# Best Print Media? roland sp 300v weeding is difficult



## sign guy (Aug 1, 2007)

Dose anyone have any sugestions for a good print media for our roland sp 300v?
We seem to be having trouble with the cut part of it. Weeding is very difficult.


----------



## vctradingcubao (Nov 15, 2006)

When I talk to our technical service guy from Roland, he told me that the cutting "part" works almost the same as the GX-24, so I'm not so sure why you're having problems. A lot of forum members here likes the materials from imprntables.com.


----------



## mystysue (Aug 27, 2006)

ive not used my versacamm for any t-shirt type printable material yet.. but i know when ive done stickers and such if I have trouble weeding.. i increase the pressure.. that is usually all it needs..


----------



## upgraphics (Mar 6, 2007)

I have no issues with cutting the shirt stuff.
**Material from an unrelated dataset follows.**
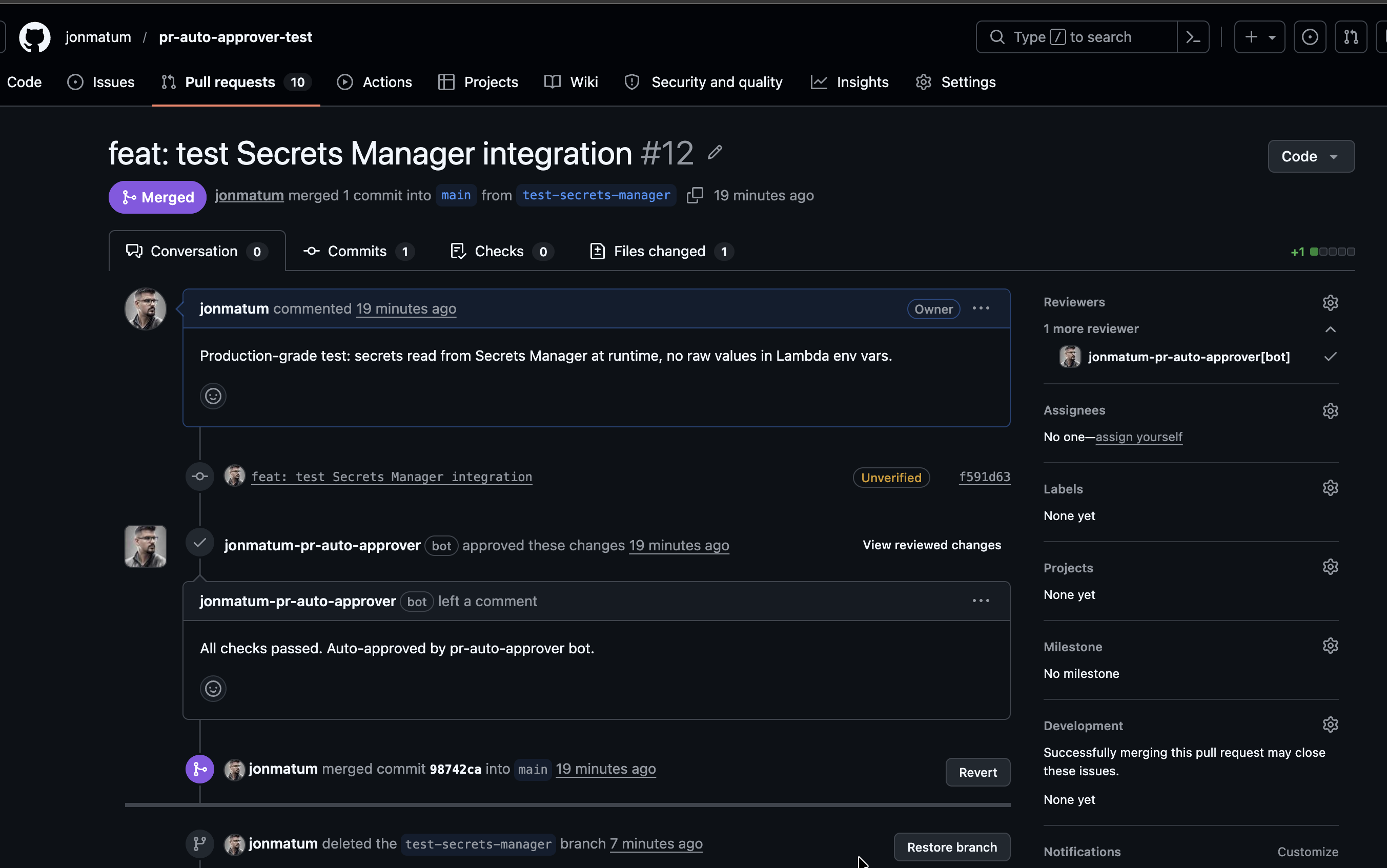1387x868 pixels.
Task: Edit the pull request title with the pencil icon
Action: coord(715,153)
At first I did but put a new blade in and messed with the settings.. works good


----------



## mystysue (Aug 27, 2006)

not sure if your cutting shirt vinyl or sign vinyl.. but increasing the pressure should work.... umm I know i did read if you cut the colorprint.. print and cut shirt stuff.. its hard on blades.. At least that is what my distributer told me.


----------



## JPD (Nov 8, 2006)

I use Colorprint II (purchased from Imprintables). Prints nice and weeds well. Just make sure you get the pressure correct.

Eric


----------



## vctradingcubao (Nov 15, 2006)

JPD said:


> I use Colorprint II (purchased from Imprintables). Prints nice and weeds well. Just make sure you get the pressure correct.
> 
> Eric


what's the correct pressure? 80 grams?


----------



## scuba_steve2699 (Nov 15, 2006)

start with 70 grams and perform a test cut. increase the pressure by 5 grams and keep testing in between until you get the proper cutting pressure. it is really a matter of how sharp your blade is and the type of material you are cutting. Hope this helps!


----------



## JPD (Nov 8, 2006)

scuba_steve2699 said:


> start with 70 grams and perform a test cut. increase the pressure by 5 grams and keep testing in between until you get the proper cutting pressure. it is really a matter of how sharp your blade is and the type of material you are cutting. Hope this helps!


Yep!

Eric


----------



## Natalia2011 (Sep 15, 2011)

Guys, newbie here, by weeding does that mean pulling away the excess you dont need?


----------



## Ludasmith (Sep 1, 2011)

That is correct.

And the original problem, though 4 years ago, might have been the offset setting being slightly off. Just something else to check.


----------